Segment Start: TASK INPUT

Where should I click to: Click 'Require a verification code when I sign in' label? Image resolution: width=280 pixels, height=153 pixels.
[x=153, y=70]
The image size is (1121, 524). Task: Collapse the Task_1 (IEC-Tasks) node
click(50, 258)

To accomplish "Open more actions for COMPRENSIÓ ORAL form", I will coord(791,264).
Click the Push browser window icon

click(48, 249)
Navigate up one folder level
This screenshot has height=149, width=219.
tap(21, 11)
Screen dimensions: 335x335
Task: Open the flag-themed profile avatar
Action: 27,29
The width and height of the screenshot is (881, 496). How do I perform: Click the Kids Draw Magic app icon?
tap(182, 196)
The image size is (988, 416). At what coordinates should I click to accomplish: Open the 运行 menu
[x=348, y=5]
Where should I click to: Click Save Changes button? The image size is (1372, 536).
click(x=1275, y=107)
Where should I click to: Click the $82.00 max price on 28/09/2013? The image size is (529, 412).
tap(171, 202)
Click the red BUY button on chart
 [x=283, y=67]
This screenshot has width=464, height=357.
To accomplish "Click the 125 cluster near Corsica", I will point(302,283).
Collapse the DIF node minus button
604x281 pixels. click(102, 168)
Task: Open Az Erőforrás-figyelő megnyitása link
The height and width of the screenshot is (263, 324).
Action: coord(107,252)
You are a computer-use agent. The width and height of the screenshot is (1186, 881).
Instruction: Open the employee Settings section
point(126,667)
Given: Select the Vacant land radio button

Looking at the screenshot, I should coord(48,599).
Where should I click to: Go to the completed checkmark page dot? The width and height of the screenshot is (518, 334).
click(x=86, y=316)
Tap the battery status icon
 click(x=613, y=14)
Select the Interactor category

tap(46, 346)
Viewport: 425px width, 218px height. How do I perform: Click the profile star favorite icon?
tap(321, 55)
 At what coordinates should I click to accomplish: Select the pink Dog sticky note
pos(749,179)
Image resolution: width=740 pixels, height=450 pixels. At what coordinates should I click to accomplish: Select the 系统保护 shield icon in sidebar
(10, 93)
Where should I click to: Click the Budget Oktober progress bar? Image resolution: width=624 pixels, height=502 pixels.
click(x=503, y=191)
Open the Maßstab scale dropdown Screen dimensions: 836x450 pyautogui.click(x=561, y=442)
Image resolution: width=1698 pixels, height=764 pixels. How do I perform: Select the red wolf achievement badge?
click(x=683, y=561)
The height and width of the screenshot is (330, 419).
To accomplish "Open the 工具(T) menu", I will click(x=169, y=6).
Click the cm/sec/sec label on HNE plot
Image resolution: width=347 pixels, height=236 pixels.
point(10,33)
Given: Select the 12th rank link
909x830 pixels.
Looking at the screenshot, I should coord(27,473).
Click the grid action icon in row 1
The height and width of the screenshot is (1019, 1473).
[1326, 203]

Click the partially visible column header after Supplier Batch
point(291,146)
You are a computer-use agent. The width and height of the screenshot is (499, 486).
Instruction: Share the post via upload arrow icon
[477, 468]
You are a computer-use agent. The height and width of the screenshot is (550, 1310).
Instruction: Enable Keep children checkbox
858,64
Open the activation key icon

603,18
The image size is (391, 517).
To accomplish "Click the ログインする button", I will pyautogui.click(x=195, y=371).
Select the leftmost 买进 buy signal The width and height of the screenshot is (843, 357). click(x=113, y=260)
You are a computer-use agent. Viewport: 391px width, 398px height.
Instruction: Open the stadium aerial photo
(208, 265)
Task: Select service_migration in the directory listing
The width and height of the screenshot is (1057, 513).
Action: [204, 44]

Segment End: TASK INPUT

▶ WHAT THIS TASK INVOLVES
Of the lines above, output exactly those from the line bearing "Where should I click to: Go" through the line bearing "Open the Maßstab", inclusive.

▶ ANSWER TO THE EXERCISE
Where should I click to: Go to the completed checkmark page dot? The width and height of the screenshot is (518, 334).
click(x=86, y=316)
Tap the battery status icon
 click(x=613, y=14)
Select the Interactor category

tap(46, 346)
Viewport: 425px width, 218px height. How do I perform: Click the profile star favorite icon?
tap(321, 55)
 At what coordinates should I click to accomplish: Select the pink Dog sticky note
pos(749,179)
Image resolution: width=740 pixels, height=450 pixels. At what coordinates should I click to accomplish: Select the 系统保护 shield icon in sidebar
(10, 93)
Where should I click to: Click the Budget Oktober progress bar? Image resolution: width=624 pixels, height=502 pixels.
click(x=503, y=191)
Open the Maßstab scale dropdown Screen dimensions: 836x450 pyautogui.click(x=561, y=442)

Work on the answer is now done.